▸ WHAT NEEDS TO BE DONE
Using the data below, print exactly the line with "At what coordinates should I click to accomplish: Click", the line with "You are a computer-use", and every line between them, but none of the pictures.

▸ EXERCISE INPUTS
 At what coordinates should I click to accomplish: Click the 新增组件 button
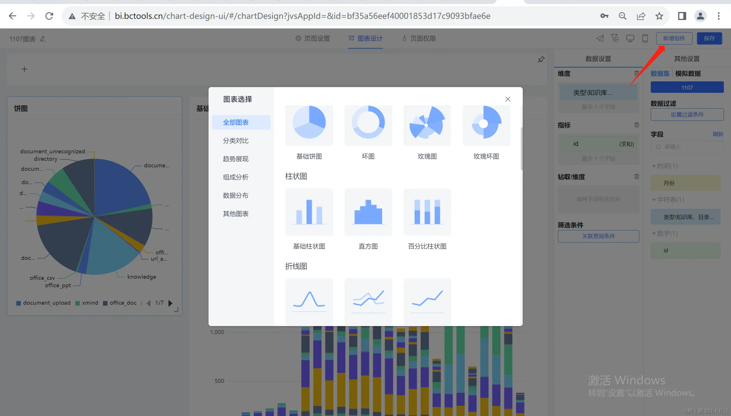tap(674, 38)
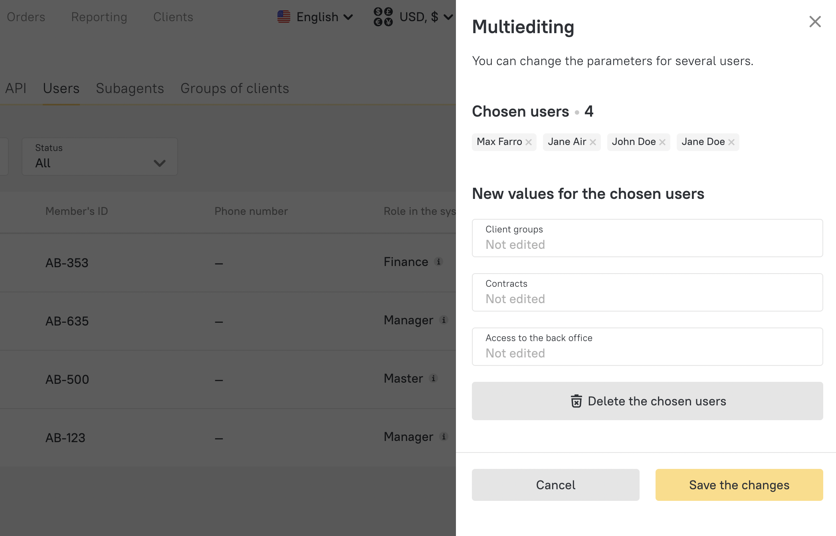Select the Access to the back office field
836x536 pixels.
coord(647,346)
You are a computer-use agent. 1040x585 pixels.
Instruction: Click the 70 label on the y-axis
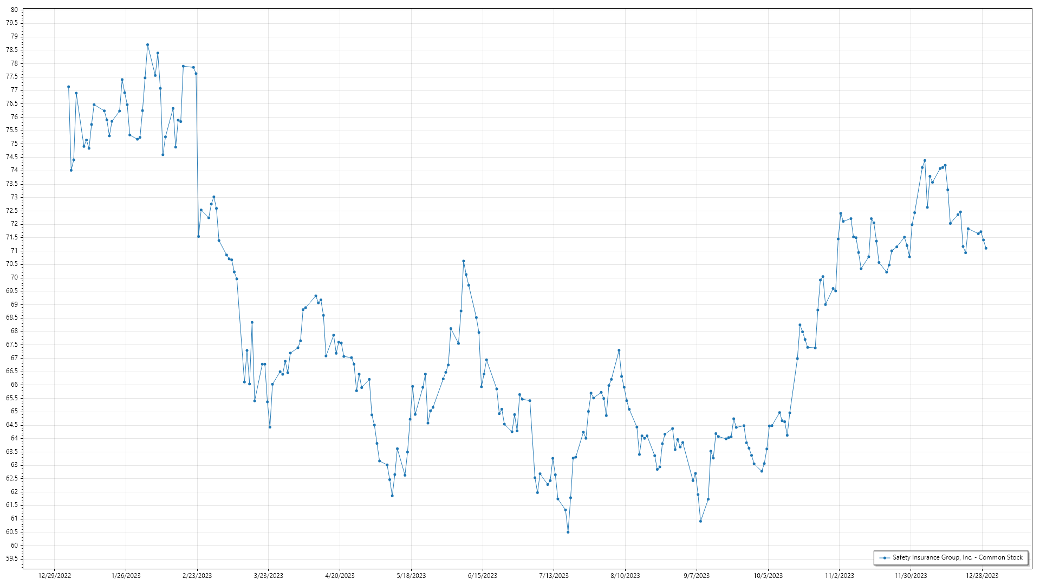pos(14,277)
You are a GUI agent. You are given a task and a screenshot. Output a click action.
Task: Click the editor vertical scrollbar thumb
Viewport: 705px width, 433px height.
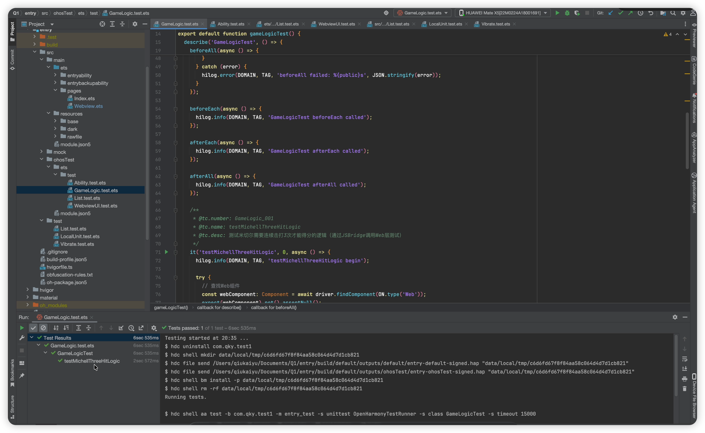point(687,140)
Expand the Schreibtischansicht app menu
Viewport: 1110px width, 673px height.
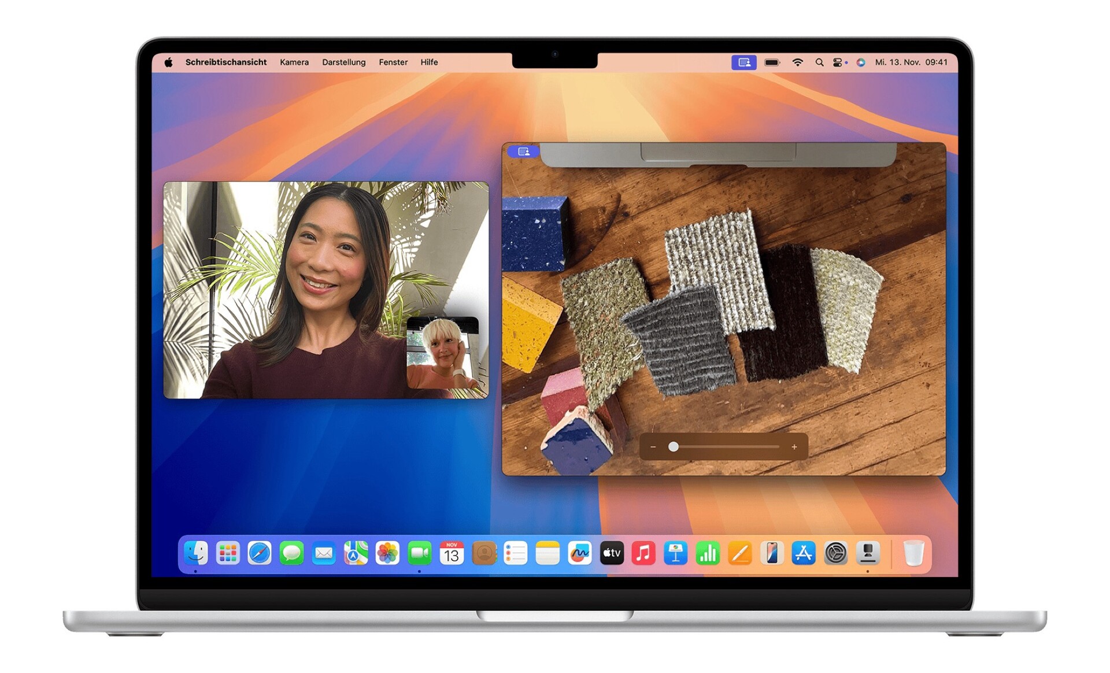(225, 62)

--

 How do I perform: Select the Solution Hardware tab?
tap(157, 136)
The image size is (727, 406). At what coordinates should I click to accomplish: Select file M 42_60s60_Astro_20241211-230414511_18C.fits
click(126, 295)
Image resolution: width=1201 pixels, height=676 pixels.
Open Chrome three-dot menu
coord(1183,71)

▸ TASK OUTPUT
 At what coordinates should I click to accomplish: Click the 新增组件 button
tap(674, 38)
Select the Access to the back office field
836x536 pixels.
coord(647,346)
You are a computer-use agent. 1040x585 pixels.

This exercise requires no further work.